Juncker: I will always respond to unfair criticism from national EU leaders

Jean-Claude Juncker [European Commission]

Jean-Claude Juncker [European Commission]

Jean-Claude Juncker signaled that his Commission will be very different from that of his predecessor, José Manuel Barroso. Not only did he personally meet the press following the weekly College meeting. Juncker announced that he would not leave any unfair criticism coming from EU capitals without a reply.

In what looks like a revolution in the way the Commission communicates with the media, Juncker came to the press room following the weekly college meeting, the first one of his mandate.

Juncker briefed the press on the results of the first such meeting of his mandate, and took a few questions. But more importantly, he conveyed the message that EU heads of state and government would no longer be able to attack the Commission, being assured that the only response would be “no comment”.

“I don’t want to hide from you that I have the firm intention to respond to all unjustified criticism addressed to the Commission, no matter from where they come. I am not a guy who trembles before the Prime Ministers or before other high instances,” Juncker said, speaking in French.

Juncker’s announcement is likely a consequences of his indirect exchange with Italian Prime Minister Matteo Renzi, who had told the press that even the EU’s so-called founding fathers would “become Eurosceptic if faced with” the EU’s bureaucrats and bureaucracy”.
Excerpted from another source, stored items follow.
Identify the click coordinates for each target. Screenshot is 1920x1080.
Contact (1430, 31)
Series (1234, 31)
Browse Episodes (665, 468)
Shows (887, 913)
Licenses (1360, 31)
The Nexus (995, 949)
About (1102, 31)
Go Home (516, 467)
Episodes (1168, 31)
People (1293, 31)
At the last EU summit, Renzi also reportedly warned that he would make public the cost of EU “palaces” in a row over Italy’s budget projections.

In the meantime, other Italian officials, such as Sandro Gozi, the Under Secretary for European Affairs, have blamed the Commission for the current economic situation and advised that Italy “should not listen to the Brussels bureaucrats”.

To this, Juncker replied: “To say that the Commission has no right to mingle in a number of dossiers relevant to European economic coordination is tantamount to saying that we don’t receive lessons from Brussels bureaucrats, this is a way to describe the Commission which I find unpleasant.”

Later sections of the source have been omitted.